RIV 0.00% $16.20 riversdale mining limited

bhp to invest in coking coal, page-9

  1. 1,605 Posts.
    Where there's smoke , there's fire:

    I guess most of you have already seen this mention of the BHP / RIV in the SMH 24/09:

    FRIEND OF MINE

    BHP Billiton has recently bemoaned the lack of available takeover targets that fit its requirements for scale and quality, although its chief commercial officer, Alberto Calderon, said it was examining four or five specific opportunities quite closely.

    There has been recent talk among bankers, and now Citi analysts, that one of the few targets that would fit the bill for a company such as BHP is locally-listed Riversdale Mining, which owns a large chunk of a truly world-class coking coal province in Mozambique.

    But those hoping for an immediate takeover are likely to be disappointed. The company is unlikely to be a serious target for at least a year. Next September it expects to submit an environmental impact statement as part of its quest for permission to barge large amounts of coal down the Zambezi River.

    Riversdale envisions its Benga project, with a 4 billion tonne resource, could produce 20 million tonnes of quality coking coal a year, meaning it could make a difference even to a company the size of BHP. India's Tata Steel has a 35 per cent stake in that project.

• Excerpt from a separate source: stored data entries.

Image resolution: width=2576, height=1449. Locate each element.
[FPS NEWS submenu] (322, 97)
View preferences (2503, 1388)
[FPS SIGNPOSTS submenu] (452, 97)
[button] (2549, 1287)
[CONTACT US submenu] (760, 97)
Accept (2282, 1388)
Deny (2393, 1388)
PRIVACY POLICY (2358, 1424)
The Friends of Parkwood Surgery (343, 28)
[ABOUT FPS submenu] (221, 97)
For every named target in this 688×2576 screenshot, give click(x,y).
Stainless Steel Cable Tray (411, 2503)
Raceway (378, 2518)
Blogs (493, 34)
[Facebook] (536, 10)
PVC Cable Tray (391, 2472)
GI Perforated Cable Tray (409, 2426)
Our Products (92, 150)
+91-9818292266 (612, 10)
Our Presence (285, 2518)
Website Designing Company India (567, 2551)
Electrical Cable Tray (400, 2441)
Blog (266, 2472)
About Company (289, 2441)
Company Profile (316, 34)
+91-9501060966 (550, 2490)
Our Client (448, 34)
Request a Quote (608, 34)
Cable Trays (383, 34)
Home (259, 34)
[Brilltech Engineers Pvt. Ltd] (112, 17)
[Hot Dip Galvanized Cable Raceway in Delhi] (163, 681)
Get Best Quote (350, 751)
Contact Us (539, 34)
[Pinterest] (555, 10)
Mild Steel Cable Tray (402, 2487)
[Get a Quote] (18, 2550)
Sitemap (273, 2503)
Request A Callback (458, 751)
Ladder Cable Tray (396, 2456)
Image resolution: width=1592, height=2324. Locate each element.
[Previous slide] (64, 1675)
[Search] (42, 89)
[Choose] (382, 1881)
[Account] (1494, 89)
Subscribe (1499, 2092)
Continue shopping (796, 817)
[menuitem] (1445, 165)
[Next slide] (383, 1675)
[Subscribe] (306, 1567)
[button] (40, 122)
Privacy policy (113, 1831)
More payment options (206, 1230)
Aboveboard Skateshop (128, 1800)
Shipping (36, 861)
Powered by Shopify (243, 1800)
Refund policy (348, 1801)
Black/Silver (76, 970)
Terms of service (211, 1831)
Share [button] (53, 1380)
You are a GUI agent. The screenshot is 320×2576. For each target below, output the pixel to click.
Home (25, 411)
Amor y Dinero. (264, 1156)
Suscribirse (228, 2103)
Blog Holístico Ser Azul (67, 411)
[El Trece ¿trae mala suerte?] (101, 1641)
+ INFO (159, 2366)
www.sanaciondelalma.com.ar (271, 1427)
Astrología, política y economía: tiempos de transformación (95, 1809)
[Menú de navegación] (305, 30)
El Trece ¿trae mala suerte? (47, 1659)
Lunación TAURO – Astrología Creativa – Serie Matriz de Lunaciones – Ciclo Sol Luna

    " Also, Riversdale will release a maiden resource statement for its wholly-owned Muarazi West project next month. Over the longer term, that project could potentially be larger than Benga, although it would be totally dependent on barging.

    Riversdale has a tight share register, dominated by Passport Capital, Ken Talbot's Talbot Group and Tata, which means any deal would likely need to be friendly. The management team, which includes two former RBC Capital Markets investment bankers, is pragmatic and expects the company could eventually be sold to a larger player, with barging approvals seen as the catalyst. "


    Watch this space! The barging option has been investigated over the pas 12 months, and to date, the studies have been very positive (see prior RIV reports on this). SO if they are up to the stage of seeking approvals, then barging is a goer.

    This is very significant, as barging will save something like $20 /t, loaded onto ship, over rail.

    RIV can also ramp up barge capacity as required. The rail has a fixed capacity of about 20 Mt p.a. and they are fighting with VALE over this capacity. This will all be used for the Benga lease.

    I have has a look at the locations of Benga and 946, and if it turns out that they are part of the same continuous coal seam, then we can expect a HUGH maiden resource.

    In fact, the resource will be so big, that its size is no longer the driving factor for the company valuation. What becomes important, is how they get the coal to market.

    Current dip is handing accumulators a great opportunity. As always, please DYOR.